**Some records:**
^^^^^^^^
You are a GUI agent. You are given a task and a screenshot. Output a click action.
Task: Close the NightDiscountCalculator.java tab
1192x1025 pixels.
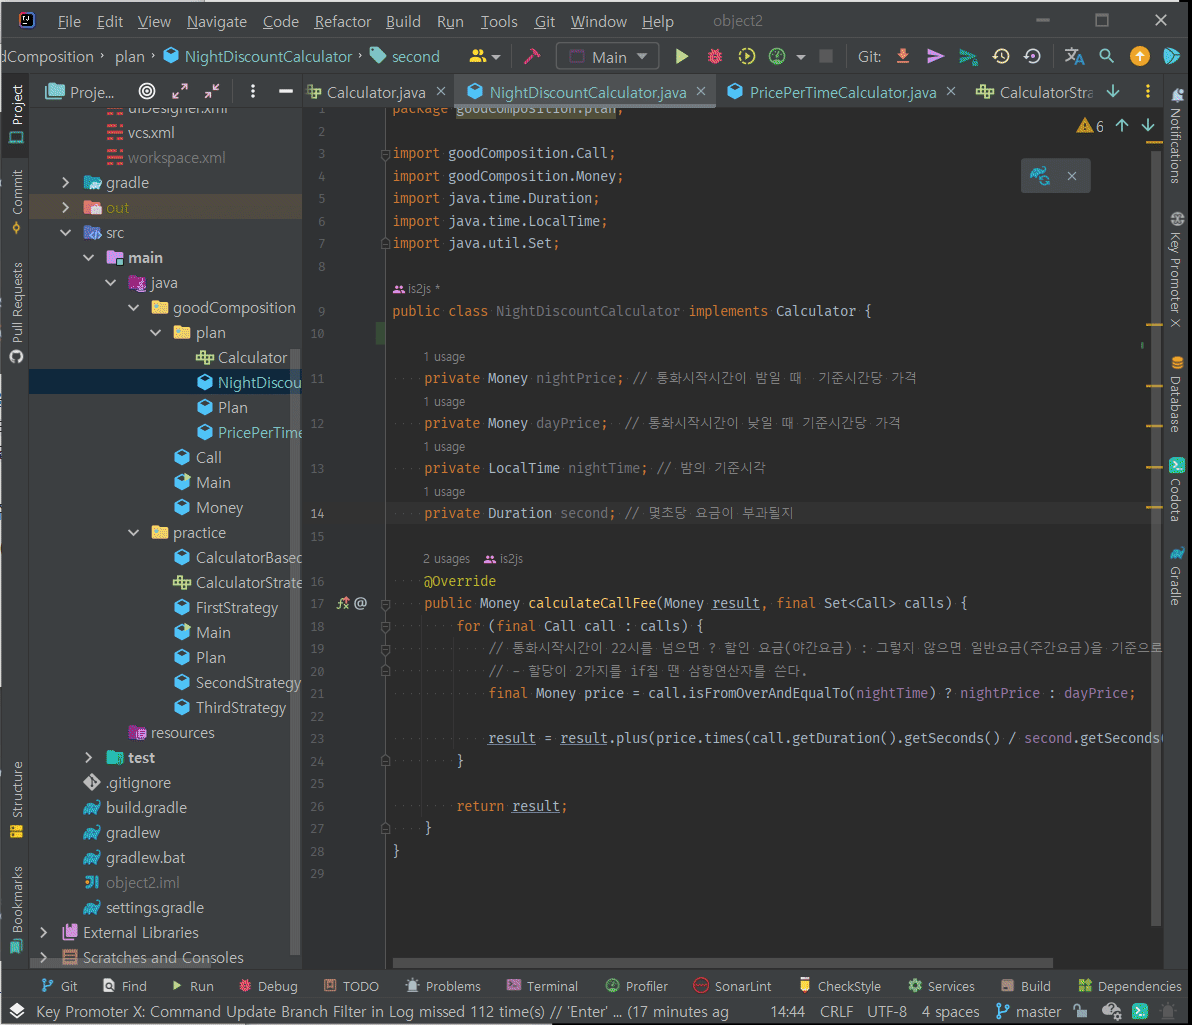[701, 92]
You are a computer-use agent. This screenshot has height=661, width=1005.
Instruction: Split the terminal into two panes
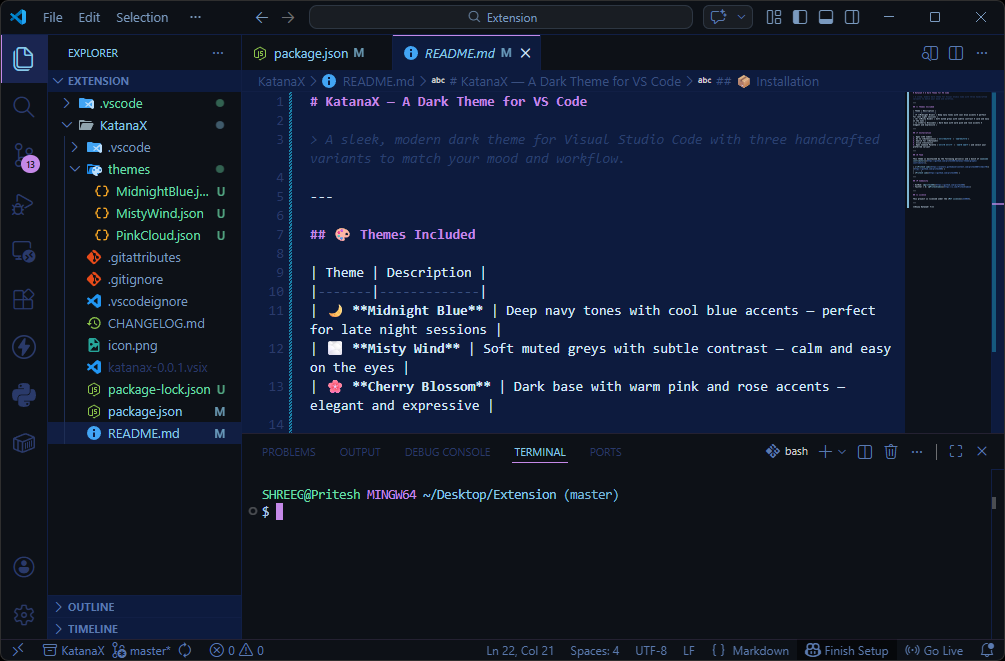pyautogui.click(x=863, y=451)
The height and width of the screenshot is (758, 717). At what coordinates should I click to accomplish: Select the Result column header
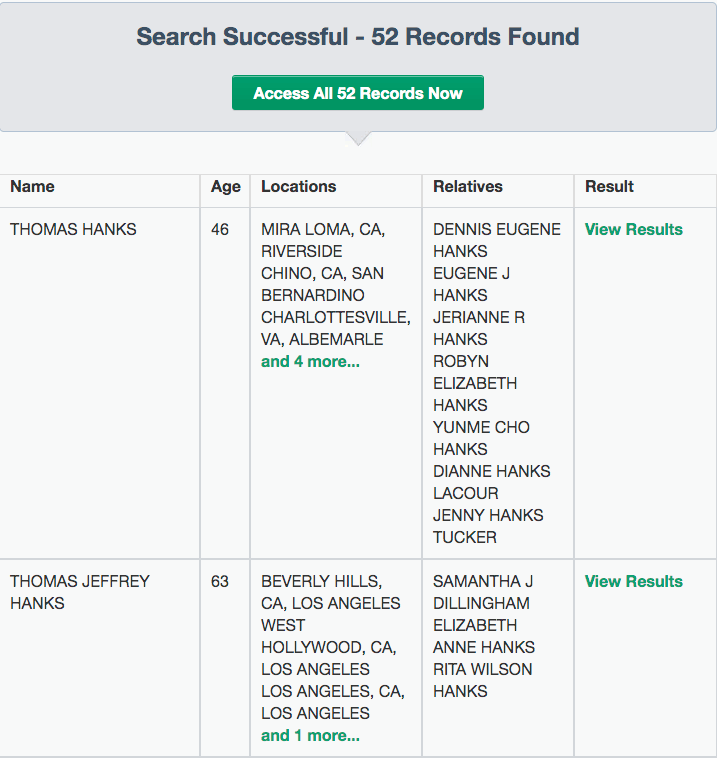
^^^^^^^^
**Requirement:**
Give each line of the items above as a string in a JSON list, one string per line, without blank lines. Leave the pictures out.

**Correct answer:**
[
  "You are a GUI agent. You are given a task and a screenshot. Output a click action.",
  "Task: Close the NightDiscountCalculator.java tab",
  "1192x1025 pixels.",
  "[701, 92]",
  "You are a computer-use agent. This screenshot has height=661, width=1005.",
  "Instruction: Split the terminal into two panes",
  "pyautogui.click(x=863, y=451)",
  "The height and width of the screenshot is (758, 717). At what coordinates should I click to accomplish: Select the Result column header"
]